Like competitor YouTube, Jokeroo is big on integrating ads. Among its offerings are the Fade Out, a full-page skin highlighting a branded video player that fades to reveal the Jokeroo page, and the Video Crawl, a branded image that appears in the lower bottom corner of the video player, akin to the audio and video in-program overlays seen on MTV and VH1. Both were recently employed to promote the film “Transformers,” as was the Jokeroo Custom Contest promotion, which encouraged site users to submit a video of something they had “transformed.”
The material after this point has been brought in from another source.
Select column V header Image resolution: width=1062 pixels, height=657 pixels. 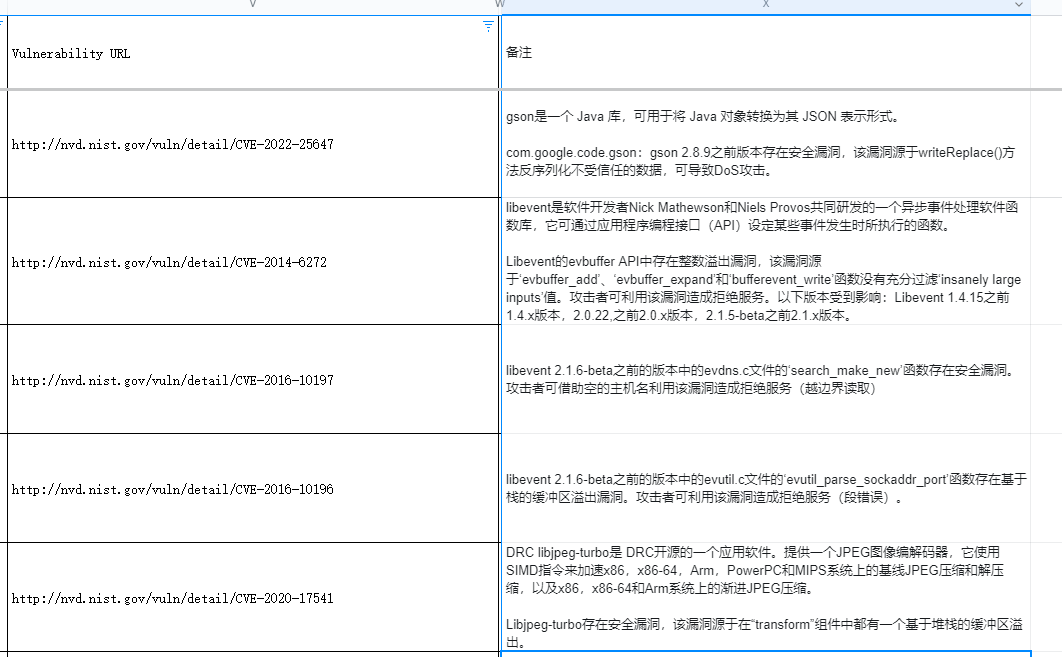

Entertainment advertisers interested primarily in preroll inventory can look to a recent Sony Pictures campaign for a sense of their potential results. A promotion for the film “Perfect Stranger,” which incorporated :30 preroll ads with companion banners, generated click-through rates upwards of 2.5 percent. Other Jokeroo clients have included Honda, Molson Canadian, and Procter & Gamble.

The site also offers integrated headers and standard fare like banners approved by the Interactive Advertising Bureau. In the works is a content ad that will allow clients to incorporate branded videos into Jokeroo’s e-mail newsletters.

According to Jokeroo, its objective is to keep users and subscribers on the site. While at first blush this seems to fly in the face of advertisers’ goals, such a mantra can actually be beneficial to Jokeroo clients. It encourages advertisers to offer more comprehensive, relevant content within the ad itself, thus decreasing the need for consumers to leave the page. The approach has been known to increase brand and product interaction rates, while scoring high with Internet users unwilling to abandon the site they actually came to see.

Competing with YouTube for traffic outright isn’t an option. Competing for advertisers may be. Jokeroo’s slant on integrating ad content is as fresh as its videos.

And that’s no joke.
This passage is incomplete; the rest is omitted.